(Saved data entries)
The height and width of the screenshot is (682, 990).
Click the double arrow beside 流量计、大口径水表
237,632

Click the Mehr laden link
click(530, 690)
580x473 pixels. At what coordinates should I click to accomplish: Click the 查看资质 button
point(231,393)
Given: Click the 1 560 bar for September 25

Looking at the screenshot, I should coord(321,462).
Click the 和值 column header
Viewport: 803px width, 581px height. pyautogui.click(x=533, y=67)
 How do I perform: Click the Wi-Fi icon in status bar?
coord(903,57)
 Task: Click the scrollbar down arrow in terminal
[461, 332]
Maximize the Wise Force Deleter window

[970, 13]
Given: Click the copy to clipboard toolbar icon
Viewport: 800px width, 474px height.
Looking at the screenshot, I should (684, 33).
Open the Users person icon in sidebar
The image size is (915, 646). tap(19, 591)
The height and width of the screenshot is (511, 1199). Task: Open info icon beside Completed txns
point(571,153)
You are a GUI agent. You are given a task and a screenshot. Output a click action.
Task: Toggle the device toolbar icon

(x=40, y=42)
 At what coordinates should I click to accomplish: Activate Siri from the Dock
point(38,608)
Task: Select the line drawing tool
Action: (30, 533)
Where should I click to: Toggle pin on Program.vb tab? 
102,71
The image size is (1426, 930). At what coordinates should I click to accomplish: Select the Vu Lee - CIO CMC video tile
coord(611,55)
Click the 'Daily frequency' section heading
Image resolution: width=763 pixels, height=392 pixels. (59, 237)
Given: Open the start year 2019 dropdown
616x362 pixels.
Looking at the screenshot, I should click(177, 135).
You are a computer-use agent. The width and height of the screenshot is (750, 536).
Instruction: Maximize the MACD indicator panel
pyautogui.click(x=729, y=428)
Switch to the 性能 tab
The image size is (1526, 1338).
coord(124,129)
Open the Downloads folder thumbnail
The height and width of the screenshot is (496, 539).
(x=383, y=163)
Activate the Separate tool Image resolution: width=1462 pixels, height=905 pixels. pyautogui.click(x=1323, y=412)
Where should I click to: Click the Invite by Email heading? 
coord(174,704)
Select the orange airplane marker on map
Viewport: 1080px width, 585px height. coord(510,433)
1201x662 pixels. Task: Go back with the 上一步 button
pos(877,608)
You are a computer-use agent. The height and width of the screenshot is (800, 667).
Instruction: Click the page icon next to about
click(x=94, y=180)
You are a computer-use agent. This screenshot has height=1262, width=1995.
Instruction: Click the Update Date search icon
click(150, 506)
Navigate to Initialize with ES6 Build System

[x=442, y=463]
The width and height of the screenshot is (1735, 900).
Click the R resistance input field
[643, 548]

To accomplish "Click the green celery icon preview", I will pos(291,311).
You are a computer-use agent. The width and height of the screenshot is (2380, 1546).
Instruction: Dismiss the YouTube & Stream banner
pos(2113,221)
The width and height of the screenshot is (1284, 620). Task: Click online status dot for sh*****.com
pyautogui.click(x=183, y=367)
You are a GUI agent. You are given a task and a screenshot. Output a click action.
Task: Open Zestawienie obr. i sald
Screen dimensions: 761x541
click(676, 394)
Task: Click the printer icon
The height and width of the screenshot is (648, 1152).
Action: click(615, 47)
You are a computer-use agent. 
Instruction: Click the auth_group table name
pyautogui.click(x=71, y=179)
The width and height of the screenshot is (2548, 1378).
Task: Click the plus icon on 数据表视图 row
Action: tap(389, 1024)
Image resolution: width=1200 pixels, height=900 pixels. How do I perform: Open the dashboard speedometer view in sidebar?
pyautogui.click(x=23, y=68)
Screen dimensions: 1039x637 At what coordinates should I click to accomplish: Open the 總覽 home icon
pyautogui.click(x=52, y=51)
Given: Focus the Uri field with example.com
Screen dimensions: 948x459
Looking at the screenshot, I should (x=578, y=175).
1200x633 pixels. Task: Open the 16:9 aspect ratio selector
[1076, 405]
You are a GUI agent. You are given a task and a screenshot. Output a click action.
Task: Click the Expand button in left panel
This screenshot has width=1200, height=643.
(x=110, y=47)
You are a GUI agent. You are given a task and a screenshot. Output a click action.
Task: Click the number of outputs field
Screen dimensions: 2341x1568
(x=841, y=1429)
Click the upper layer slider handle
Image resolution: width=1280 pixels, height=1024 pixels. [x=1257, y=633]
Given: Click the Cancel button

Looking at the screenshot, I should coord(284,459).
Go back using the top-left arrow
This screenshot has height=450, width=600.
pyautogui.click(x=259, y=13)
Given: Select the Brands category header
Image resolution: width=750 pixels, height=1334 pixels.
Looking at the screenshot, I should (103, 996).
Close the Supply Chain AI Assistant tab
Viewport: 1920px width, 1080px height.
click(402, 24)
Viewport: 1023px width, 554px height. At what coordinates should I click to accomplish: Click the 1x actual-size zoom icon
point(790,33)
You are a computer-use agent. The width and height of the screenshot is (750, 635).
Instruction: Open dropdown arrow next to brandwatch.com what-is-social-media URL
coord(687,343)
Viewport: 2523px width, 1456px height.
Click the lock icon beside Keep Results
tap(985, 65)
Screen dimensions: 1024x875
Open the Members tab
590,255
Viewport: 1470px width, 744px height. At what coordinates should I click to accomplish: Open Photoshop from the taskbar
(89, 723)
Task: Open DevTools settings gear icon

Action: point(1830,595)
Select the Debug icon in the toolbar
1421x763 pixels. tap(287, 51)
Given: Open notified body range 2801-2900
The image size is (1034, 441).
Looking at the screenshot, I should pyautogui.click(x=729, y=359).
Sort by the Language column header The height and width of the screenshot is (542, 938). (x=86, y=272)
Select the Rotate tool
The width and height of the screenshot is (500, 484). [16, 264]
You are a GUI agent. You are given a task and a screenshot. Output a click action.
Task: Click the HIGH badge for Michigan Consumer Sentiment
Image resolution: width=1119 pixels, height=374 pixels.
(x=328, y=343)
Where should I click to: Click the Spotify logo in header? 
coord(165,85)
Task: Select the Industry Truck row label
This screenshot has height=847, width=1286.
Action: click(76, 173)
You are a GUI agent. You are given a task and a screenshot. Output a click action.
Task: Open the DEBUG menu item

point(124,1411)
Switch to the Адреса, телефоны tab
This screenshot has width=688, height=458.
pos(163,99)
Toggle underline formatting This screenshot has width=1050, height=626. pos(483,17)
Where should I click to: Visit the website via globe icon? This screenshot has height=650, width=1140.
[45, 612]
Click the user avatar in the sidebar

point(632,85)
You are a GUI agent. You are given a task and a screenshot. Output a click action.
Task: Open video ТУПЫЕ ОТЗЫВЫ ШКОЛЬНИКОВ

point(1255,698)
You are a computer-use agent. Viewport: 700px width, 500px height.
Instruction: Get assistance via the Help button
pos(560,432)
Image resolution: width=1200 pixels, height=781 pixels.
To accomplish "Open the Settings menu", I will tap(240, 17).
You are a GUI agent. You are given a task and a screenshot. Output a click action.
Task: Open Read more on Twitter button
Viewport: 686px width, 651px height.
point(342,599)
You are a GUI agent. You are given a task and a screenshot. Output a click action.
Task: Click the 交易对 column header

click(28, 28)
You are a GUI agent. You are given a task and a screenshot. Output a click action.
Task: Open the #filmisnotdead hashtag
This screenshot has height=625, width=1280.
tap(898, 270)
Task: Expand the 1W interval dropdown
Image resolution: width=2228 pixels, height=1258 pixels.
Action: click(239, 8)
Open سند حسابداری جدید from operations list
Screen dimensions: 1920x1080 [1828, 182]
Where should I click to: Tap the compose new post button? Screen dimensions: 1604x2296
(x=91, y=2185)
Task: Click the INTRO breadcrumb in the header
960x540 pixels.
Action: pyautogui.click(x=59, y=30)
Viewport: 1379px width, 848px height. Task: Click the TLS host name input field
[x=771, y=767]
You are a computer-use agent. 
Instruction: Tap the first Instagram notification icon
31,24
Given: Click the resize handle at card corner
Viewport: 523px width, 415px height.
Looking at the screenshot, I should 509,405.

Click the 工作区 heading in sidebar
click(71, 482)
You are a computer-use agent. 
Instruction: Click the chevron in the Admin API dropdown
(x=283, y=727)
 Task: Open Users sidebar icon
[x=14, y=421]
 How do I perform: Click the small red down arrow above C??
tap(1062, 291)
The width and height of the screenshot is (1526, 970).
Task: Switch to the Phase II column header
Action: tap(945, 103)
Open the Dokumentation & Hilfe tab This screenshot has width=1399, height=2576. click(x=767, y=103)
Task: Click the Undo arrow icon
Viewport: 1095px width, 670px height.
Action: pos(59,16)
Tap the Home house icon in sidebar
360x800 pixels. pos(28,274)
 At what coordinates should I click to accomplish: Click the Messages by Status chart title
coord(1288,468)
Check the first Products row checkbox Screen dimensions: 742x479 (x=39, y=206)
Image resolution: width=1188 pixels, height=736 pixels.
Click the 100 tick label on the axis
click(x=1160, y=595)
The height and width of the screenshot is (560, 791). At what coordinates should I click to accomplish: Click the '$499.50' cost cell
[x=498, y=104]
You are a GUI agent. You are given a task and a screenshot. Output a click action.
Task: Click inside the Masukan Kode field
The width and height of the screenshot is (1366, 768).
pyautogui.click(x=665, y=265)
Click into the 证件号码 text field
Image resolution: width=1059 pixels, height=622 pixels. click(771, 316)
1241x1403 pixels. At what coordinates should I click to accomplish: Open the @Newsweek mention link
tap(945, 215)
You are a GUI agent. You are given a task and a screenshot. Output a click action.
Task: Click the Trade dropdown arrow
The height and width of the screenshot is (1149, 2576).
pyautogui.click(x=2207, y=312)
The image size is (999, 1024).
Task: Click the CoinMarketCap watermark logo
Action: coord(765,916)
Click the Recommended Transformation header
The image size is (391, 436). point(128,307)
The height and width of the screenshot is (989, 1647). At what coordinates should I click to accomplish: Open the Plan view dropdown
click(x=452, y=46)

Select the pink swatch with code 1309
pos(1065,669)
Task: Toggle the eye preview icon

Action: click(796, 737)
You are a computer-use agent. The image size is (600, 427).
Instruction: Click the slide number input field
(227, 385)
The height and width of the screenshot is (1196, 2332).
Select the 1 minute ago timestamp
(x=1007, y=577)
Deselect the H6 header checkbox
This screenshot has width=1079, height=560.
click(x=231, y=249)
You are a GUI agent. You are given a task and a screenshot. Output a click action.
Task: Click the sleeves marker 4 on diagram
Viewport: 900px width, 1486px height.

- Task directions: Copy the listing word for word, starting at the line that contains "1241x1403 pixels. At" and continuing through the last line of the listing.

- Output of the task:
1241x1403 pixels. At what coordinates should I click to accomplish: Open the @Newsweek mention link
tap(945, 215)
You are a GUI agent. You are given a task and a screenshot. Output a click action.
Task: Click the Trade dropdown arrow
The height and width of the screenshot is (1149, 2576).
pyautogui.click(x=2207, y=312)
The image size is (999, 1024).
Task: Click the CoinMarketCap watermark logo
Action: coord(765,916)
Click the Recommended Transformation header
The image size is (391, 436). point(128,307)
The height and width of the screenshot is (989, 1647). At what coordinates should I click to accomplish: Open the Plan view dropdown
click(x=452, y=46)

Select the pink swatch with code 1309
pos(1065,669)
Task: Toggle the eye preview icon

Action: click(796, 737)
You are a computer-use agent. The image size is (600, 427).
Instruction: Click the slide number input field
(227, 385)
The height and width of the screenshot is (1196, 2332).
Select the 1 minute ago timestamp
(x=1007, y=577)
Deselect the H6 header checkbox
This screenshot has width=1079, height=560.
click(x=231, y=249)
You are a GUI agent. You are given a task and a screenshot. Output a click action.
Task: Click the sleeves marker 4 on diagram
Viewport: 900px width, 1486px height.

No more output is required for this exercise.